Los concursantes de este año nos han dado a todos una lección de civismo, de saber estar, de que el hecho de estar encerrados cien días no tiene por qué desembocar en un insoportable vómito verborreico. Rodrigo aguantó con cierta mesura que Melania y Piero se magrearan en sus narices, todo el mundo aguantó con mediana paciencia los desesperantes cabreos de Ángela, el novio de la reportera del Tomate salió sin querer hacer demasiado ruido y no dijo nada de su romance con la periodista, los pequeños grupos se trataron entre ellos con un respeto y una educación admirables. El único cáncer fue Amor, la transexual, que intentó tirarse a todo lo que se movía e insultó y discutió con casi todos. ¿Resultado? Nominada y fue la primera en irse. Y no por ser transexual, sino por ser simple y llanamente imbécil.

La convivencia entre todos los concursantes no fue especialmente amistosa, pero fue pacífica, y ahí está el mérito. Ante tan pacífica convivencia, la audiencia comenzó a caer estrepitosamente. Y entonces el equipo de Gran Hermano empezó a improvisar de manera desesperada: metieron a un actor para desestabilizar, volvieron a meter a Amor en la casa (devolviendo al cáncer a la jaula), etc. Los guionistas ya no sabían qué hacer para que allí empezaran a llover ostias. Hicieron de todo, pero nada sirvió. El actor duró poco en la casa; Amor, a la que ya no aguantaba ni el público, fue expulsada poco después, y de nuevo la casa volvió al equilibrio y el respeto mutuo. Incluso cuando Andalla, tras ser preguntado, mostró su rechazo hacia los homosexuales, nadie le gritó ni pidió que le echasen de la casa (bueno, los programas de televisión sí lo hicieron), sino que, con la máxima educación del mundo, le rebatieron y ofrecieron sus propios argumentos, a los que éste se oponía con la misma educación, serenidad y respeto. Ni siquiera este incidente (que él no lo buscó, sino que se produjo al ser directamente preguntado) mermó su buena reputación en la casa.

En la gala final de anoche (y en las anteriores), todos los concursantes han admitido sin problemas qué compañeros les caían mejor y peor y a cuáles soportaban más o menos, pero todos han coincidido en el respeto mutuo y en pedir perdón por adelantado por los errores que hayan podido cometer.

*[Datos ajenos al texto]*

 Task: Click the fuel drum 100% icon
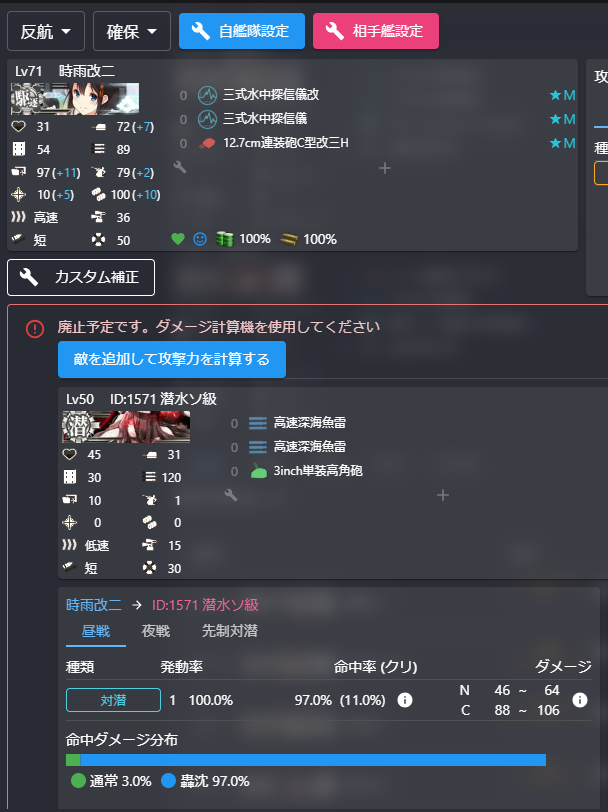tap(225, 239)
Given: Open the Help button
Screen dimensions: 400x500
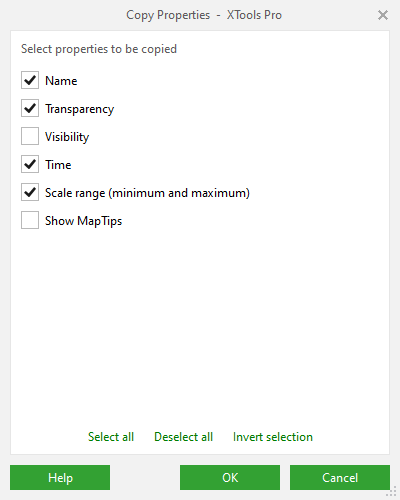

Pese a la controversia que buscaba Gran Hermano, los concursantes de esta edición han demostrado que un musulmán, una transexual, una gótica sexóloga, una ciega, un italiano, una modosita, un chuloputas y dos soldados (entre muchos otros) pueden vivir cien días encerrados en una casa sin romper unas leyes mínimas de convivencia.

La tolerancia y el respeto no se demuestran con discursos, sino con la convivencia. Y esta gente lo ha demostrado aun en una situación límite: encerrados cien días en una casa. Por suerte, muchas veces la sociedad va por delante de quienes pretenden guiarla.

P.D.: Ah, por cierto, ha ganado Judith.